А в самом отдаленном углу, где закуска и вина были попроще, беседа велась шепотком. Кто-то показывал ста рое, полученное из Казани письмо «очевидца», где приводились слова Щапова, сказанные им в апреле на знаменитой панихиде по мученикам Бездны. Что казанский профессор русской истории, Афанасий Прокопьевич Щапов, произнес на этой панихиде смелую речь против правительства, знали все. Но тут аккуратно переписанные, заключенные в кавычки, стояли его доподлинные слова, обращенные к убитым бездненцам, и от смелости этих слов просто дыхание перехватывало.

«Вы первые нарушили наш сон, разрушили… наше несправедливое сомнение, будто народ наш не способен к инициативе политических движений, — так говорил Щапов. — Земля, которую вы возделывали, плодами которой питали нас, которую теперь желали приобрести в собственность и которая приняла вас мучениками в свои недра, — эта земля воззовет народ к восстанию и свободе. Мир праху вашему и вечная историческая память вашему самоотверженному подвигу! Да здравствует демократическая конституция!..»

— Молодец Щапов! — забыв осторожность, воскликнул Захаров.

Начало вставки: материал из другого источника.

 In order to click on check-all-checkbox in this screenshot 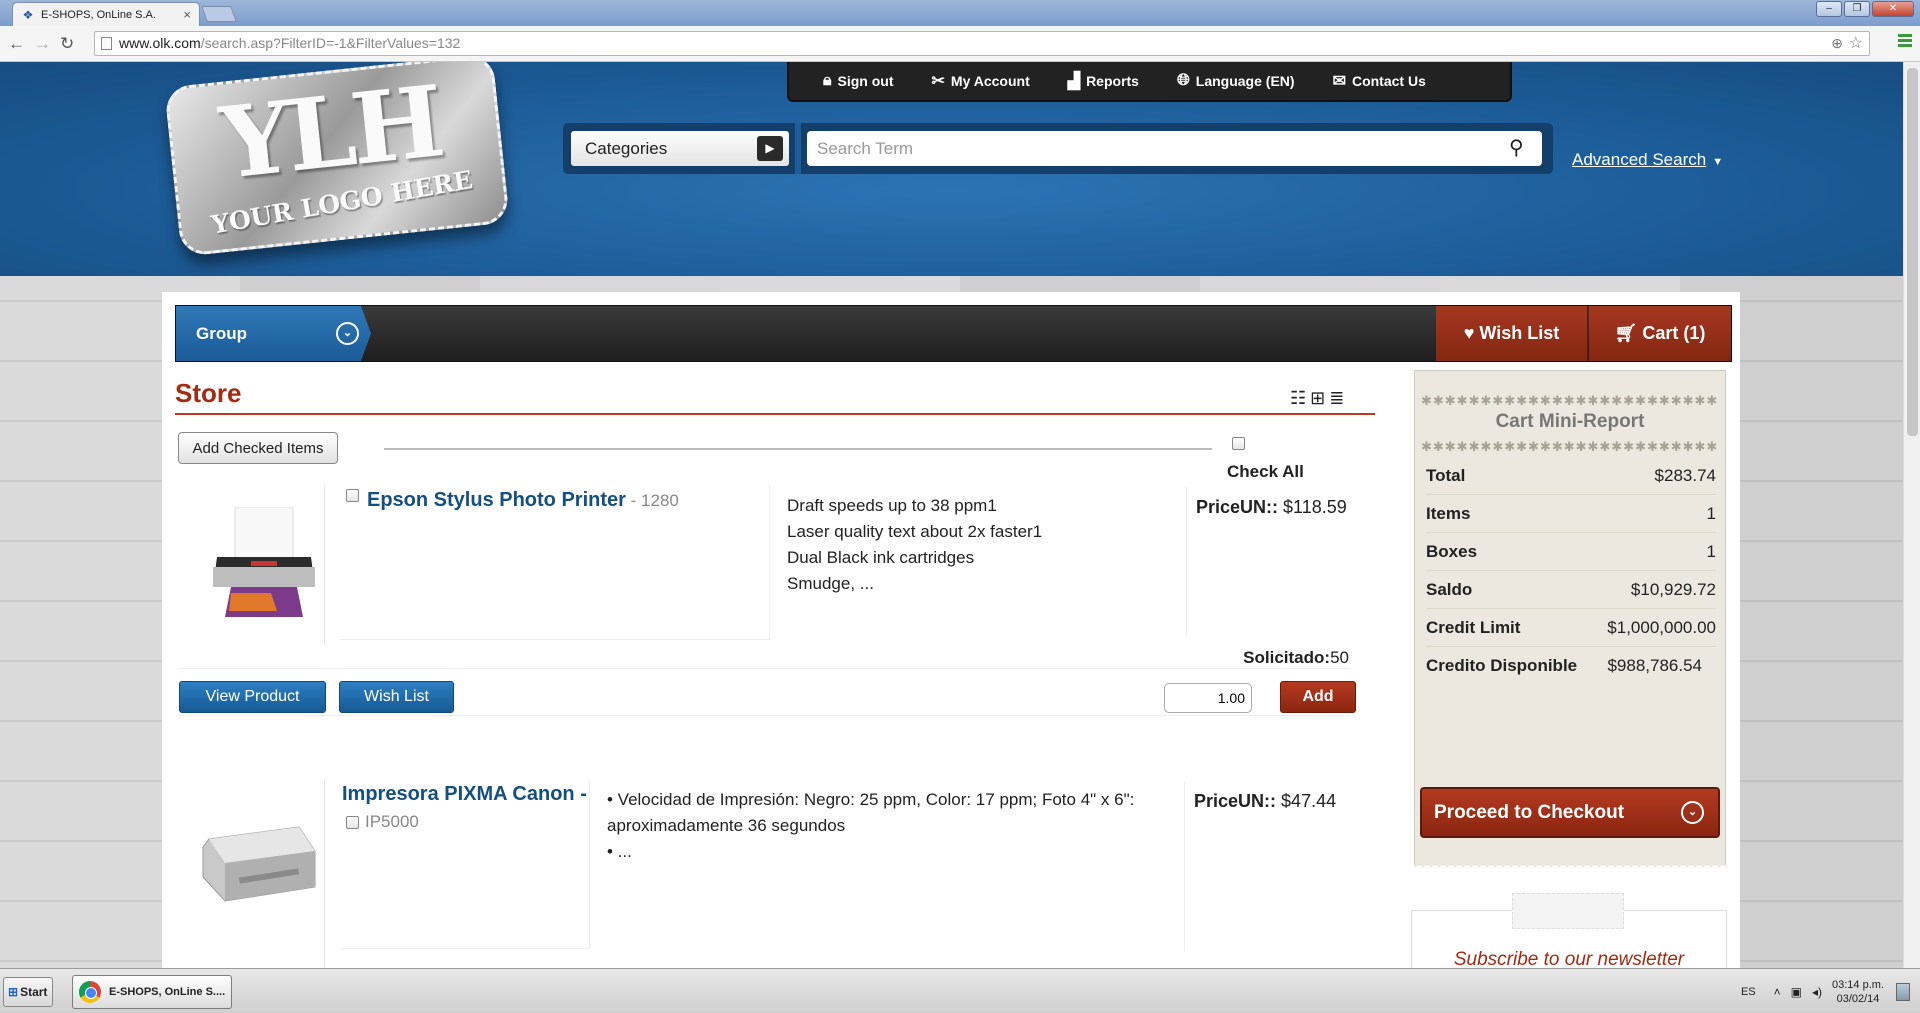, I will do `click(1238, 444)`.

— Он приглашен был в прошлом году читать лекции по русской истории, — услышав фамилию Щапова, отозвался со своего места Илья Николаевич, не терявший связи с казанцами. — Говорят, украшение кафедры!

И хотя то, о чем шептались в углу, уже потухло, разговор о Щапове, как огонек по сухим веточкам, быстро перекинулся и побежал вокруг стола.